Just because you _can_ run your business on a DEC Vax from 1986 doesn't mean
that you _should_!

------
cwyers
The article hints at a big reason for retiring XP support, but doesn't get
right at it:

"After April [2014], when we release monthly security updates for supported
versions of Windows, attackers will try and reverse engineer them to identify
any vulnerabilities that also exist in Windows XP," said Tim Rains, director
of Microsoft's Trustworthy Computing group. "If they succeed, attackers will
have the capability to develop exploit code to take advantage of them."

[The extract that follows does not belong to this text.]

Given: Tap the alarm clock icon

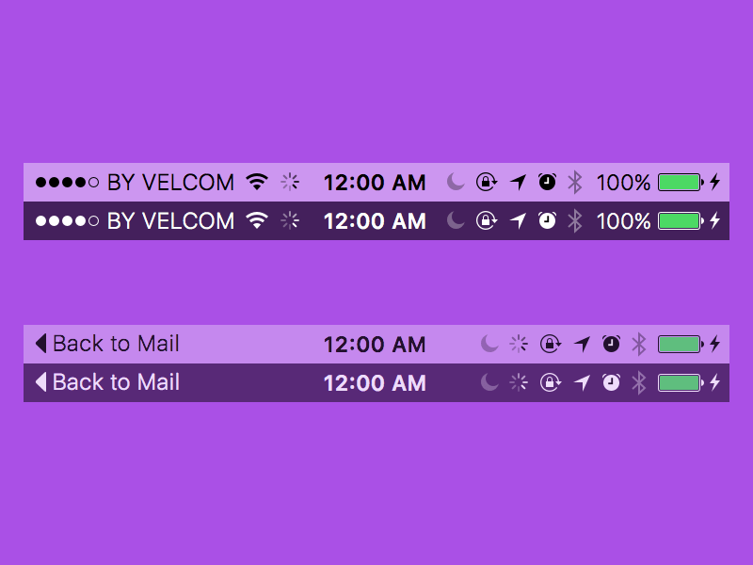Looking at the screenshot, I should 547,182.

Right now, the cadence of security updates to Vista/7/8/Windows Server
2003/Windows Server 2008/Windows Server 2012 is tied to how quickly those
updates can be backported and tested for Windows XP, because as soon as those
patches are released for any Windows operating system, attackers can use them
to create exploits for those vulnerabilities and backport those exploits to XP
(which they can do faster and with fewer resources than Microsoft can backport
patches, because exploits have a much smaller test suite to ensure they don't
break systems, ie they don't have such a test suite at all).

Continuing to support XP degrades the ability to support newer operating
systems that haven't gotten an extension on their end of life, and at this
point it's pretty clear that people still using XP aren't taking advantage of
postponing its EOL to do anything but keep using XP. Something's got to give.

------
zapman449
I call bs. I'm certain there will be a large scale problem with XP. However,
that won't run in the reputation of MS, but rather the company still using it.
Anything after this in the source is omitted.